_DIRECTIONS:_
Your task is to copy every line of the records below that contains "Политика".

────────────────

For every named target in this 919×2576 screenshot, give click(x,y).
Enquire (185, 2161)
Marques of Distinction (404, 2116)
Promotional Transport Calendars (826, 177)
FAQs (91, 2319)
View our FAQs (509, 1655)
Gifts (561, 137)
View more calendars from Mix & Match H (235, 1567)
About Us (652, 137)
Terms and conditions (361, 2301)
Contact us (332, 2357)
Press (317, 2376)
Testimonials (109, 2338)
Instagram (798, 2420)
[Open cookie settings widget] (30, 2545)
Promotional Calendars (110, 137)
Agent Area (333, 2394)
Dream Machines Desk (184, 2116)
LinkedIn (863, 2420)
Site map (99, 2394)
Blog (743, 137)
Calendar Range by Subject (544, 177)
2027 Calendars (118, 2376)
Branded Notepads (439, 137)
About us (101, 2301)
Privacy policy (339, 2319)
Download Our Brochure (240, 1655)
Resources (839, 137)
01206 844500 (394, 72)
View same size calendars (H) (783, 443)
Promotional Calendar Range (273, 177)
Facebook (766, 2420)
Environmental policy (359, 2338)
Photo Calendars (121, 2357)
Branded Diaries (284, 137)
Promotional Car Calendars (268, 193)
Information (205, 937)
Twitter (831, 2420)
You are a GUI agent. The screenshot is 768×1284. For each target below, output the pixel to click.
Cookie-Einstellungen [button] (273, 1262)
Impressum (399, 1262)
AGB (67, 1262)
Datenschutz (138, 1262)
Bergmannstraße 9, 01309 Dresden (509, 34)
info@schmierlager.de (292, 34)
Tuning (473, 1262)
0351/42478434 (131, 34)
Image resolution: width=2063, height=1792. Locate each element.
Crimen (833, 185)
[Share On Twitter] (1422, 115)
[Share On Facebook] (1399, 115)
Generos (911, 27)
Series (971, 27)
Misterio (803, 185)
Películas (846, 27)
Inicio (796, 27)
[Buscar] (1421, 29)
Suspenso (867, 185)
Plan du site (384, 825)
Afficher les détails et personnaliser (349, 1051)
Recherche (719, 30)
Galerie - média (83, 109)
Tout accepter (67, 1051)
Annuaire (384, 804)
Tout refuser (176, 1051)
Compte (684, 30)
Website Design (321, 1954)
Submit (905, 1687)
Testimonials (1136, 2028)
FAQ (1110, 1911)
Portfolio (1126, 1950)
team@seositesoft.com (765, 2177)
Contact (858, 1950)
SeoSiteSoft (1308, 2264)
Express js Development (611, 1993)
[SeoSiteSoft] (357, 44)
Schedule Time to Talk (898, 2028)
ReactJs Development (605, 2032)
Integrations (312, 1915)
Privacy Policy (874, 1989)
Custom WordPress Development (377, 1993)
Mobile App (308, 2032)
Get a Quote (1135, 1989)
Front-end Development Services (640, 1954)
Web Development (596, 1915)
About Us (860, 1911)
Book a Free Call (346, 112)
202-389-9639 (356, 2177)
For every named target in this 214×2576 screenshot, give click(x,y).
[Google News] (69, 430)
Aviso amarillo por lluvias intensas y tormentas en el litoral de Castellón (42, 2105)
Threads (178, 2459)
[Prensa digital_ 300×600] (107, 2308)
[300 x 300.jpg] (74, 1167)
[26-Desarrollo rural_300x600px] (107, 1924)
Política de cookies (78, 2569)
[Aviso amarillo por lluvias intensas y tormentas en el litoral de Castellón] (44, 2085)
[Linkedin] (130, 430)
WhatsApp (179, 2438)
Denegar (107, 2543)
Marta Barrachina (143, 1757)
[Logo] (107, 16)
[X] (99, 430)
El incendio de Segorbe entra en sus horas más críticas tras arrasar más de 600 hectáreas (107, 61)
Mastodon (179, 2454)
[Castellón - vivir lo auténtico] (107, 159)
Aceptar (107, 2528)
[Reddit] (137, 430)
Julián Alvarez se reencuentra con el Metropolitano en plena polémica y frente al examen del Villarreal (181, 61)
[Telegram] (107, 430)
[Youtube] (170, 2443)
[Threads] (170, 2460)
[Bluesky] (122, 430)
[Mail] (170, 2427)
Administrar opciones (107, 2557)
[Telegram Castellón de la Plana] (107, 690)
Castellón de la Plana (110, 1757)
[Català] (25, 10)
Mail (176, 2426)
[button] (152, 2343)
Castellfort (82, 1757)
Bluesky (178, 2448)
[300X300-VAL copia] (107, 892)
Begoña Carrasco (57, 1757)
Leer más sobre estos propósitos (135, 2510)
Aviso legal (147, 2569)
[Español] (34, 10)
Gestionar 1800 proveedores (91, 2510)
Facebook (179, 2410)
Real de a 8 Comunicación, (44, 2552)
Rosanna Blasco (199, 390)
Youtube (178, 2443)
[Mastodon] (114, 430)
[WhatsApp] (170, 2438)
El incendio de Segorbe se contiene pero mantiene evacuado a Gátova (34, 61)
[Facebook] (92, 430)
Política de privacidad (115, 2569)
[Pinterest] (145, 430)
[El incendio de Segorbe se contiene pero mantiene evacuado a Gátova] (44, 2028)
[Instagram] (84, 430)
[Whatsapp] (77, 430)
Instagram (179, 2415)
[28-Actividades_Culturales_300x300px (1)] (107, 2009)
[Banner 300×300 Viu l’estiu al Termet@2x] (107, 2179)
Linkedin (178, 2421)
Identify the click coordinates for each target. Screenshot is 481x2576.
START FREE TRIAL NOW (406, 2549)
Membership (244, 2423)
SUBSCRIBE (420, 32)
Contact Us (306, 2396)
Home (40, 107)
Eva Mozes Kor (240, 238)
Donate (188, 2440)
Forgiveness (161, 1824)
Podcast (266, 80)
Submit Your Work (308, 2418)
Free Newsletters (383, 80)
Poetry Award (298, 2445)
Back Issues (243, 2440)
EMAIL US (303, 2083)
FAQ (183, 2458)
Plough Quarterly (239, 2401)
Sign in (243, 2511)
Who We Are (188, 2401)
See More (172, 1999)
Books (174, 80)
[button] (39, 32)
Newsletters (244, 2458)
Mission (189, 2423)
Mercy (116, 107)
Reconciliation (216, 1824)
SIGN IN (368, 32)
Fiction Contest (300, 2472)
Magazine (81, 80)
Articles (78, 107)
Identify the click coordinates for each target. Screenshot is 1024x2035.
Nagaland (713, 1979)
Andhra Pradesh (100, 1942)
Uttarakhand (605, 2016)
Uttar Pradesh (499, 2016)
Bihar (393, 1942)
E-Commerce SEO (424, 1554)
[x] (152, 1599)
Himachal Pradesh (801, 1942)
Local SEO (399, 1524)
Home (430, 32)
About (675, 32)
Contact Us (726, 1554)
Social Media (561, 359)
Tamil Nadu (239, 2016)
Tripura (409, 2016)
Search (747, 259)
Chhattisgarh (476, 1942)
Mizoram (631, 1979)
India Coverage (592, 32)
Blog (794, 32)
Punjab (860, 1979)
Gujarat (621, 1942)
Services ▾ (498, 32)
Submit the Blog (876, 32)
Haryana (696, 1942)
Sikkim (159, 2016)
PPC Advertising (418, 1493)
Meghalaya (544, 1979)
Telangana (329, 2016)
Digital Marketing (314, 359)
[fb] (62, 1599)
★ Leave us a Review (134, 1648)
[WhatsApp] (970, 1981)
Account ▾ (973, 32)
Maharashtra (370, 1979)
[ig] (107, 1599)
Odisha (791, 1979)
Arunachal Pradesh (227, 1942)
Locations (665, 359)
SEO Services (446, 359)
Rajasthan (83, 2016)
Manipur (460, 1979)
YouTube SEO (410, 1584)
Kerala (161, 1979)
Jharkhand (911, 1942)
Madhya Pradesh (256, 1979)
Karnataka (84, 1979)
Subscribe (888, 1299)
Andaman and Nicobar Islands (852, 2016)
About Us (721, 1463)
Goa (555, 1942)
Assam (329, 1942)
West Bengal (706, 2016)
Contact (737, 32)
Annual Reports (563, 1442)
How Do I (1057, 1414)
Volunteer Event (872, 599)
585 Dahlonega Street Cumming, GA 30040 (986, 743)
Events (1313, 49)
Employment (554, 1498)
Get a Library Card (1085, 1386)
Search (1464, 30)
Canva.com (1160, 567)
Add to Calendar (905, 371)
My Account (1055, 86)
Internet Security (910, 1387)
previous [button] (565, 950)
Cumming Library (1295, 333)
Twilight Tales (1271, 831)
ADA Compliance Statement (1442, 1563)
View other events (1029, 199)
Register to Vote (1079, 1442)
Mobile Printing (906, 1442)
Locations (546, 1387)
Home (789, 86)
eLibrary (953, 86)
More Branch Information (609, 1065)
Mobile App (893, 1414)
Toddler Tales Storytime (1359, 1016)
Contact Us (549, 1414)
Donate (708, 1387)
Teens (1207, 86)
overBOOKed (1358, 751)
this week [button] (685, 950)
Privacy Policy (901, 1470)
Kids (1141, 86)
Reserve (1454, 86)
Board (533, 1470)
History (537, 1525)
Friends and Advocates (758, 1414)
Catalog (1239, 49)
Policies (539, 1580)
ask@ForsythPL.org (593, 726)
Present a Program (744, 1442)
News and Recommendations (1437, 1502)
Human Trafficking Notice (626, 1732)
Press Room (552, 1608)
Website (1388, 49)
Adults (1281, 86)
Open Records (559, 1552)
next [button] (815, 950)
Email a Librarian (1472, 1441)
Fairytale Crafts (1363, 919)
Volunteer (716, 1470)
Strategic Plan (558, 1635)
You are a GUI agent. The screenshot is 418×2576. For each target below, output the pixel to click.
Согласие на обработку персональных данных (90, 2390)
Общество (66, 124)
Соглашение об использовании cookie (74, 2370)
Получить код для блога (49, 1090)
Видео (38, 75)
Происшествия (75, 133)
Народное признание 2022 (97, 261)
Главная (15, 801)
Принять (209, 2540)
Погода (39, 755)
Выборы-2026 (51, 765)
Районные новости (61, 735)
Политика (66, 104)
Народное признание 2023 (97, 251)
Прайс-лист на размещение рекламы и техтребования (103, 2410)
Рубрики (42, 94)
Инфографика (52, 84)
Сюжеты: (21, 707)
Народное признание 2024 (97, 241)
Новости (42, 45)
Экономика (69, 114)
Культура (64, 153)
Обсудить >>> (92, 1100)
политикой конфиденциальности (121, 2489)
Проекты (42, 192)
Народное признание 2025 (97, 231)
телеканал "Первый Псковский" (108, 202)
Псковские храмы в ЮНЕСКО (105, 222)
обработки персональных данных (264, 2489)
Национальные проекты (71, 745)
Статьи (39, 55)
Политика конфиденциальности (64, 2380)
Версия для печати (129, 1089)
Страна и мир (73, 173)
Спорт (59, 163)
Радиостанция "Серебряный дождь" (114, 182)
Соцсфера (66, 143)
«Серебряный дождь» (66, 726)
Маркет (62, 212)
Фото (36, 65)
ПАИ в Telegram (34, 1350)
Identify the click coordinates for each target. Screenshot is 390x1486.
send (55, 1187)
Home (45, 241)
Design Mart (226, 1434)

────────────────

_WRITTEN ANSWER:_
Политика (66, 104)
Политика конфиденциальности (64, 2380)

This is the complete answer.